Output the full listing below exactly.

Extracted information: Begin

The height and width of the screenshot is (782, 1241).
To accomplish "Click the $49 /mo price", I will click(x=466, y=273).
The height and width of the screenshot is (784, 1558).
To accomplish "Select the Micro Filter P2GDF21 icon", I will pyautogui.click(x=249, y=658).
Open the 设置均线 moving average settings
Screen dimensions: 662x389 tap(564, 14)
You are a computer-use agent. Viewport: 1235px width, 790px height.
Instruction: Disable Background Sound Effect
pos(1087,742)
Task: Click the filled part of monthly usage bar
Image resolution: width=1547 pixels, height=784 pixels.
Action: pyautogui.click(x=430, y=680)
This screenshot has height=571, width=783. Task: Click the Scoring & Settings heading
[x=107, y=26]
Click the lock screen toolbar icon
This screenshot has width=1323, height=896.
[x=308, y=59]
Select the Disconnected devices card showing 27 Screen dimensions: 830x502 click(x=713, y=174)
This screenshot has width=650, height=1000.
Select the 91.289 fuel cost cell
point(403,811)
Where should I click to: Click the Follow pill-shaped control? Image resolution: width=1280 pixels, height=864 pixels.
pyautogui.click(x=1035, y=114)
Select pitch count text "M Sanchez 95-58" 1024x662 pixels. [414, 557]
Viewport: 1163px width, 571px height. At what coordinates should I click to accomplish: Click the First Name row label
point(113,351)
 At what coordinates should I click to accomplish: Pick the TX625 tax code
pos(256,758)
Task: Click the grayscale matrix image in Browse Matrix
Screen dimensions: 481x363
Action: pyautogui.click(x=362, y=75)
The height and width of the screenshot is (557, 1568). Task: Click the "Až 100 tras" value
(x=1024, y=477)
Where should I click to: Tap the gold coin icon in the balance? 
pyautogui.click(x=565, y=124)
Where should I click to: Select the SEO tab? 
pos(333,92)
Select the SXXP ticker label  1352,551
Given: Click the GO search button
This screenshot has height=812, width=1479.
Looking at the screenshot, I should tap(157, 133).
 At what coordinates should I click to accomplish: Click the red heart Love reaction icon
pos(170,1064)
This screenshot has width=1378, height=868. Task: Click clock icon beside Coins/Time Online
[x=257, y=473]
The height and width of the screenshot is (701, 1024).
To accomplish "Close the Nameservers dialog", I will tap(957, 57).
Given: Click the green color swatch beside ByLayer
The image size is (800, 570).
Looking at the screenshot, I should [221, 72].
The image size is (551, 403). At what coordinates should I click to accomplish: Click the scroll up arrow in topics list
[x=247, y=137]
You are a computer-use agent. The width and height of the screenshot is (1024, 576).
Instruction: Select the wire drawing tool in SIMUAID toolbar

Extracted information: End

*Worked solution*:
The height and width of the screenshot is (782, 1241).
To accomplish "Click the $49 /mo price", I will click(x=466, y=273).
The height and width of the screenshot is (784, 1558).
To accomplish "Select the Micro Filter P2GDF21 icon", I will pyautogui.click(x=249, y=658).
Open the 设置均线 moving average settings
Screen dimensions: 662x389 tap(564, 14)
You are a computer-use agent. Viewport: 1235px width, 790px height.
Instruction: Disable Background Sound Effect
pos(1087,742)
Task: Click the filled part of monthly usage bar
Image resolution: width=1547 pixels, height=784 pixels.
Action: pyautogui.click(x=430, y=680)
This screenshot has height=571, width=783. Task: Click the Scoring & Settings heading
[x=107, y=26]
Click the lock screen toolbar icon
This screenshot has width=1323, height=896.
[x=308, y=59]
Select the Disconnected devices card showing 27 Screen dimensions: 830x502 click(x=713, y=174)
This screenshot has width=650, height=1000.
Select the 91.289 fuel cost cell
point(403,811)
Where should I click to: Click the Follow pill-shaped control? Image resolution: width=1280 pixels, height=864 pixels.
pyautogui.click(x=1035, y=114)
Select pitch count text "M Sanchez 95-58" 1024x662 pixels. [414, 557]
Viewport: 1163px width, 571px height. At what coordinates should I click to accomplish: Click the First Name row label
point(113,351)
 At what coordinates should I click to accomplish: Pick the TX625 tax code
pos(256,758)
Task: Click the grayscale matrix image in Browse Matrix
Screen dimensions: 481x363
Action: pyautogui.click(x=362, y=75)
The height and width of the screenshot is (557, 1568). Task: Click the "Až 100 tras" value
(x=1024, y=477)
Where should I click to: Tap the gold coin icon in the balance? 
pyautogui.click(x=565, y=124)
Where should I click to: Select the SEO tab? 
pos(333,92)
Select the SXXP ticker label  1352,551
Given: Click the GO search button
This screenshot has height=812, width=1479.
Looking at the screenshot, I should tap(157, 133).
 At what coordinates should I click to accomplish: Click the red heart Love reaction icon
pos(170,1064)
This screenshot has width=1378, height=868. Task: Click clock icon beside Coins/Time Online
[x=257, y=473]
The height and width of the screenshot is (701, 1024).
To accomplish "Close the Nameservers dialog", I will tap(957, 57).
Given: Click the green color swatch beside ByLayer
The image size is (800, 570).
Looking at the screenshot, I should [221, 72].
The image size is (551, 403). At what coordinates should I click to accomplish: Click the scroll up arrow in topics list
[x=247, y=137]
You are a computer-use agent. The width and height of the screenshot is (1024, 576).
Instruction: Select the wire drawing tool in SIMUAID toolbar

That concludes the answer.